Mais de dois mil anos já se passaram desde o dia em que Platão ocupava o centro do universo espiritual da Grécia e em que todos os olhares convergiam para a sua Academia, e ainda hoje se continua a definir o caráter da filosofia, seja ela qual for, pela sua relação com aquele filósofo. JAEGER, Werner. Paidéia. A formação do homem grego: 581
Em algum ponto perdido deste universo cujo clarão se estende a inúmeros sistemas solares, houve uma vez um astro sobre o qual animais inteligentes inventaram o conhecimento. Foi o instante da maior mentira e da suprema arrogância da história universal. NIETZSCHE, F.W., it. MATOS, O. A polifonia da razão, 1997: 134
FAÇAMOS uma escala no século XIX. A vela permanece rainha da noite, mas os mortais se acham muito iluminados.
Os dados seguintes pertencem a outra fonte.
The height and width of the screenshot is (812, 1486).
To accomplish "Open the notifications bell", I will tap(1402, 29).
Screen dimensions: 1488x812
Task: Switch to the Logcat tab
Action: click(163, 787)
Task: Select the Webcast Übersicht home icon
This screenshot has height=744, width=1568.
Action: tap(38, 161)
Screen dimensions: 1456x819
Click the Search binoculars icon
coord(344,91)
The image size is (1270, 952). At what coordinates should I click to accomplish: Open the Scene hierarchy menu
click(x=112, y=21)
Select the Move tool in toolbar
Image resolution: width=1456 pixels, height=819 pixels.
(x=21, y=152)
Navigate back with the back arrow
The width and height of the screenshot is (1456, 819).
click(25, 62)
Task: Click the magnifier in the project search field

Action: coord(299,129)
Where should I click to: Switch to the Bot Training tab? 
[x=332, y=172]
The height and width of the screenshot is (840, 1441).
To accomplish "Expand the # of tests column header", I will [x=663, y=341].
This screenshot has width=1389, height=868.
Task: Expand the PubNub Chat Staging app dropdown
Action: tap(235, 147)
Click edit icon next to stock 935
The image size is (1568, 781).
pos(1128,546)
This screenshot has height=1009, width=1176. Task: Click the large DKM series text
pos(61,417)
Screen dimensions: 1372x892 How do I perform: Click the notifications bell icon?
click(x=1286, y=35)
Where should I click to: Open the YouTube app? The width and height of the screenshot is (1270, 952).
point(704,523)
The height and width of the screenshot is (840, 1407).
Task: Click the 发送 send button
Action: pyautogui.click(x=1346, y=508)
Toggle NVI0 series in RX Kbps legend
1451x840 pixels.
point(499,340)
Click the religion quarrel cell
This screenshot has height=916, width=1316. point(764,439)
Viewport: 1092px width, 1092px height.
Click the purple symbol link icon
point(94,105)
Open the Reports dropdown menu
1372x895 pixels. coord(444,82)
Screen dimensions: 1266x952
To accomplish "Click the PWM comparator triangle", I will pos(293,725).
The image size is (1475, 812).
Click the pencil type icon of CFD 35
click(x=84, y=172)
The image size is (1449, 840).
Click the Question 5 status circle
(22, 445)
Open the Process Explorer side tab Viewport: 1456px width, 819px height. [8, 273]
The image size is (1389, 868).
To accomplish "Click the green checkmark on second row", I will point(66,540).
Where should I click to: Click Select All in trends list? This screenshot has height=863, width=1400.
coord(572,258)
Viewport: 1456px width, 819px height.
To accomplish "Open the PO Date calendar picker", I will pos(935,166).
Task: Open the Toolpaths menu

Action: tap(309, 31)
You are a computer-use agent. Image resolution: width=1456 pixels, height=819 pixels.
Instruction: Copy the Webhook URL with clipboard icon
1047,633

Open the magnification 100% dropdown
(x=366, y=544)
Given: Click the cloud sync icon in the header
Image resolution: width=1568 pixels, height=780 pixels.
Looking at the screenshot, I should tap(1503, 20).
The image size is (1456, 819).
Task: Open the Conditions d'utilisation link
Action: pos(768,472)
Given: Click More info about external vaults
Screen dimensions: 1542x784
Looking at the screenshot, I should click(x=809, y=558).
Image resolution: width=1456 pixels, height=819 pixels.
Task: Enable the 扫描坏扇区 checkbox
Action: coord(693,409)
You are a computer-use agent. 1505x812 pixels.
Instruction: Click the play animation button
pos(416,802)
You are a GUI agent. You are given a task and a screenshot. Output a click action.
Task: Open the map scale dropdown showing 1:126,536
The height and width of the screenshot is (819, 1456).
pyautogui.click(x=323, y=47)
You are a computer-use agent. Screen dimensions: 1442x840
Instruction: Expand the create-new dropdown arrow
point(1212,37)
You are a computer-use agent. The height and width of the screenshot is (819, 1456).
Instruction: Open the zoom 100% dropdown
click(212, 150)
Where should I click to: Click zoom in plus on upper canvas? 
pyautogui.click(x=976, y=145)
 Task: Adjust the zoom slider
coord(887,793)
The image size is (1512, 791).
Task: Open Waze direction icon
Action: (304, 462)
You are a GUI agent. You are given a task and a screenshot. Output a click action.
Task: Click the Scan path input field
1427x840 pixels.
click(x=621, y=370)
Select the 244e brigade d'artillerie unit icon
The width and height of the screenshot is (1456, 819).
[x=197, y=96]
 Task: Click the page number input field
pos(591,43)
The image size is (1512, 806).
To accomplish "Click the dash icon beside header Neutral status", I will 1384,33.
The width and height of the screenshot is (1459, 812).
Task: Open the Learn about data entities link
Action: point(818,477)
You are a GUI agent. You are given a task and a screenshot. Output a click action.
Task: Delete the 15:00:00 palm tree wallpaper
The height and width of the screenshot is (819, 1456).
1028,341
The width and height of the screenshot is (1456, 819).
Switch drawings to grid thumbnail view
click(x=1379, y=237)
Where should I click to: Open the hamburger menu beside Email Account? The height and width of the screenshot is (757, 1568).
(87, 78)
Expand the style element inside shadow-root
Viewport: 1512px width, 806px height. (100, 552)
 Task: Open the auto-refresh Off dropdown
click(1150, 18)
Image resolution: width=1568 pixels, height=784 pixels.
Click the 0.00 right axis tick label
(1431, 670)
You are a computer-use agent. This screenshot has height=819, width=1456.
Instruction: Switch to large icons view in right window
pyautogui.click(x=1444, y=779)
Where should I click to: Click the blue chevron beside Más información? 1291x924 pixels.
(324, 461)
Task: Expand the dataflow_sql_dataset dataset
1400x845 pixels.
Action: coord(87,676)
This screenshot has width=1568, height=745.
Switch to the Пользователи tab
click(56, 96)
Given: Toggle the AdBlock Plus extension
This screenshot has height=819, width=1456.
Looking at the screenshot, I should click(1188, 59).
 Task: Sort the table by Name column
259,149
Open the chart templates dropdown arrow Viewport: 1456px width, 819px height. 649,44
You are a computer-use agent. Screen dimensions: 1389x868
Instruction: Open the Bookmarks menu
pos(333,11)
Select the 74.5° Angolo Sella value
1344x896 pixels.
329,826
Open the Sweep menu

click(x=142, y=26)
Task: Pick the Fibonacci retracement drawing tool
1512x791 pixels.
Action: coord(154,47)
A estrutura obedece aos parcos recursos disponíveis; e o molde social ainda se restringe a exército e camponeses, um sobrevivendo do outro. O desenvolvimento da ciência e da técnica em diminuto Espaço-Tempo, entretanto, delineia o novo horizonte: carvão, vapor, máquinas, própria eletricidade, novas ferramentas e eficazes técnicas vem para introduzir impressionante alteração nos hábitos e costumes de toda aquela gente. Chega o futuro; e com ele, as mudanças. Trabalho, consumo, divertimentos, relações pessoais e interesses gerais, cidades, campos, águas, animais, até o ar, plantas, nada mais fica imune..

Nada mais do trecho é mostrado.